• Problem description: Quote all lines below exactly. Images stay out.

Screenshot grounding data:
_ _ _ _
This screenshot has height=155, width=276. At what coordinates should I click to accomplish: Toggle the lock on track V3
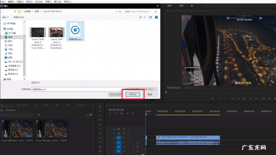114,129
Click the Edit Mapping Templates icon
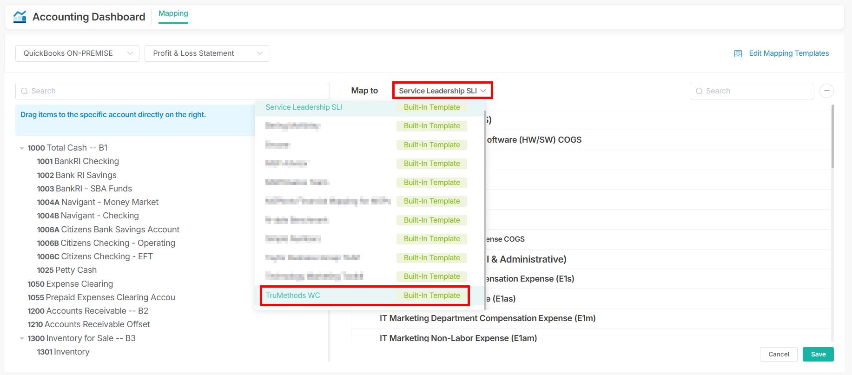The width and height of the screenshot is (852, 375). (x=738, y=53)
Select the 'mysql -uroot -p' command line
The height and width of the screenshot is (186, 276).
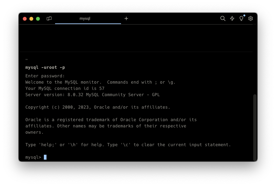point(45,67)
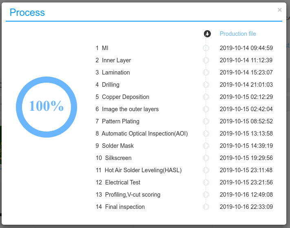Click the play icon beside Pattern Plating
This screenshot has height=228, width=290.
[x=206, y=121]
_ _ _ _
• Exercise solution:
This screenshot has height=155, width=276. At what coordinates should I click to accomplish: Toggle the lock on track V3
114,129
Click the Edit Mapping Templates icon
The width and height of the screenshot is (852, 375). (x=738, y=53)
Select the 'mysql -uroot -p' command line
The height and width of the screenshot is (186, 276).
point(45,67)
Click the play icon beside Pattern Plating
This screenshot has height=228, width=290.
[x=206, y=121]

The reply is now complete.